(INSTRUCTIONS FOR THE TASK) Rewrite the entries from the line with "The width and" to the line with "This screenshot has width=2576, height=1435.", changing "In order to click on" to "To click on" and leaving everything else unchanged.

(SUPPLIED RECORDS)
+++++

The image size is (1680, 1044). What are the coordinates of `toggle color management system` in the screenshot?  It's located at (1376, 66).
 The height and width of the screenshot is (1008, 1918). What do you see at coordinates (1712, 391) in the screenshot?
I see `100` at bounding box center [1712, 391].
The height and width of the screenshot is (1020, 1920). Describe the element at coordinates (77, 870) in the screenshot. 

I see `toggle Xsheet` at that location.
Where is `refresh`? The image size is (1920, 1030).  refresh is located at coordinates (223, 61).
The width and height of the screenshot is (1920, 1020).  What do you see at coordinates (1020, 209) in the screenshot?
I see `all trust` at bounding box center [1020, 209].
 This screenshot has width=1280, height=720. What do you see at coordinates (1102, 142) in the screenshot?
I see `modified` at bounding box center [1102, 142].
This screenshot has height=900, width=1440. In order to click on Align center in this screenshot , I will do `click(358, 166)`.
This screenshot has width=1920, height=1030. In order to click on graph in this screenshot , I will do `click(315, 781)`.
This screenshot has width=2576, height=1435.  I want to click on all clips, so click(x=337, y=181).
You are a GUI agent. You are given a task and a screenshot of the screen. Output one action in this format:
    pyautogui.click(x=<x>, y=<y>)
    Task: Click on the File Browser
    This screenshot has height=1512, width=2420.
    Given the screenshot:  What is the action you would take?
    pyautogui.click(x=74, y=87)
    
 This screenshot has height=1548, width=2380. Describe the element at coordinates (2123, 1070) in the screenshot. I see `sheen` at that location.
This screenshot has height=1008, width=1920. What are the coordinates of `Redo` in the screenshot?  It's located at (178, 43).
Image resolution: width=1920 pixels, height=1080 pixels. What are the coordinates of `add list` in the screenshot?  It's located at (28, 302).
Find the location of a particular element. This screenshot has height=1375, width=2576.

+++++

(EXERCISE RESULT)
The width and height of the screenshot is (1920, 1020).  What do you see at coordinates (1020, 209) in the screenshot?
I see `all trust` at bounding box center [1020, 209].
 This screenshot has width=1280, height=720. What do you see at coordinates (1102, 142) in the screenshot?
I see `modified` at bounding box center [1102, 142].
This screenshot has height=900, width=1440. To click on Align center in this screenshot , I will do `click(358, 166)`.
This screenshot has width=1920, height=1030. To click on graph in this screenshot , I will do `click(315, 781)`.
This screenshot has width=2576, height=1435.  I want to click on all clips, so click(x=337, y=181).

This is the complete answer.